Corriere della Sera & Vivimilano

 

 

Milano, 18 ottobre 2006

Livia Grossi

L’attore presenta «Studio #1» e ripropone il coinvolgente «Maggio ’43» al Pim: «Racconto la Sicilia con tutte le possibilità della voce»

"Abbiamo raccolto quattro ore di materiale"

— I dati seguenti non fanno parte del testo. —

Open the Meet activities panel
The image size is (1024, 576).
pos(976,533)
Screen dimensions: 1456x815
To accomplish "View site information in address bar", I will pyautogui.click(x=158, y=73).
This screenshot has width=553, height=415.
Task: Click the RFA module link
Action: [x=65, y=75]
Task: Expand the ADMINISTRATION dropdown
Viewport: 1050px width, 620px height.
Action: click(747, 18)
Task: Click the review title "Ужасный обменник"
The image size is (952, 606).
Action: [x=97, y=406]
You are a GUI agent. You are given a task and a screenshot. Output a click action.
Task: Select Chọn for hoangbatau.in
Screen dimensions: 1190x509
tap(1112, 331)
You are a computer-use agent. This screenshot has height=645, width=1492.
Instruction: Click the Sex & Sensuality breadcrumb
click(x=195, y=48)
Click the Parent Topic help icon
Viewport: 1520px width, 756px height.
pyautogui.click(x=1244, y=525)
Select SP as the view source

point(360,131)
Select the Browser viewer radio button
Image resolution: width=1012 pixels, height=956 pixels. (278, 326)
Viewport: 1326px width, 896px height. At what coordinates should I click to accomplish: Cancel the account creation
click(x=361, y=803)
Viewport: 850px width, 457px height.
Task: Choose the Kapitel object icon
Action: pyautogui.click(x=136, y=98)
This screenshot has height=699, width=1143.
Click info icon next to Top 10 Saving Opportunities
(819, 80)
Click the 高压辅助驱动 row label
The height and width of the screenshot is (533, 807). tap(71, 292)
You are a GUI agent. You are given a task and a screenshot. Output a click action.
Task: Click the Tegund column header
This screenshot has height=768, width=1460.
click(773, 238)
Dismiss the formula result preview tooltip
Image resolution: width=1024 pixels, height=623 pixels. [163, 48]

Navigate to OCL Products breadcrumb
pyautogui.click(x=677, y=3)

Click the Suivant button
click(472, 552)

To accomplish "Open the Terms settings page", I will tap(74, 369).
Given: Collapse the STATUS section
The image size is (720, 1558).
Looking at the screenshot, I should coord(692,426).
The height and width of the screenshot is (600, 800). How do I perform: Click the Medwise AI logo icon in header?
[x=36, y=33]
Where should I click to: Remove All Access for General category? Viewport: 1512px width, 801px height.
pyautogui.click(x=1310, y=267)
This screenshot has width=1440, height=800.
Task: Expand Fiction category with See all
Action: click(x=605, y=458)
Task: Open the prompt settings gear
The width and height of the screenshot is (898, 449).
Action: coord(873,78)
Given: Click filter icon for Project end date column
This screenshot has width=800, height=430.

Davide Enia dal cunto al canto


Le diverse lingue della sua Sicilia cantata in tutte le sonorità che il corpo di un attore possiede; dal dialetto ai canti dei pescatori, dai miserere al cunto, fino a quelle fonetiche incomprensibili agli stessi cantori. Davide Enia apre giovedì allo spazio Pim la finestra dedicata ai «Linguaggi del Sud» con due appuntamenti. Il primo è la ripresa di «Maggio ’43», spettacolo che racconta attraverso gli occhi di un ragazzino la violenza di quei bombardamenti che il 9 maggio 1943 provocarono a Palermo più di 1500 morti in meno di venti minuti. Un lavoro sulla memoria che raccoglie testimonianze di chi ha vissuto sulla propria pelle la guerra, un periodo che per Enia, in un certo senso, è simile a oggi: «Tempi cupi in cui era necessario ingegnarsi per poter sopravvivere. Tempi malati e bugiardi, cinici e bari. Assomigliano a oggi».
Gli aficionados ricorderanno quel lavoro per la capacità di un attore solo di dare voce a tutti i personaggi della famiglia del giovanissimo protagonista, Gioachino-Enia: «C’è lo Zio Baldo che vince sempre a carte barando, e lo Zio Cesare che per sopravvivere alla paura urla sempre. Dall’altra parte poi ci sono le donne come Provvidenza, che al posto di parlare recita il rosario». Ma l’attesa ovviamente è tutta per il nuovo lavoro, ancora in fase di studio, come recita lo stesso titolo e come sottolinea l’autore. «Non so ancora se diventerà uno spettacolo vero e proprio, per ora abbiamo raccolto quattro ore di materiale, tra testi scritti da noi e canzoni popolari registrate. Sarà una sorta di «musical» tutto siciliano che, con la chitarra di Giulio Barocchieri, racconta la storia di tre fratelli: «Per ora siamo alla prima fase, l’infanzia di Antoniuccio: gli anni dei suoi primi pruriti sessuali».
Un vero work in progress che incuriosisce per le sonorità che Enia ha deciso di sperimentare. «Canterò per la prima volta. Dopo cinque anni di lavoro sul cunto, un vero smitragliamento ritmico, ho deciso di sperimentare le varie possibilità che offre la voce. Sto cercando di trasformare le variazioni ritmiche in passaggi drammaturgici. Una sorta di teatro fatto di accelerazioni vocali e dilatazioni canore, capaci di stravolgere il significato e far riflettere meglio sulle parole. Le lamentazioni delle donne per esempio: se le canta un uomo possono assumere un altro senso. Tra cori popolari e miserere, ci siamo divertiti anche a recuperare brani cattolico-pagani tipici della nostra terra. Qui umanissime Madonne sotto la croce dicono a Gesù: il male che mi hai fatto te lo restituirò».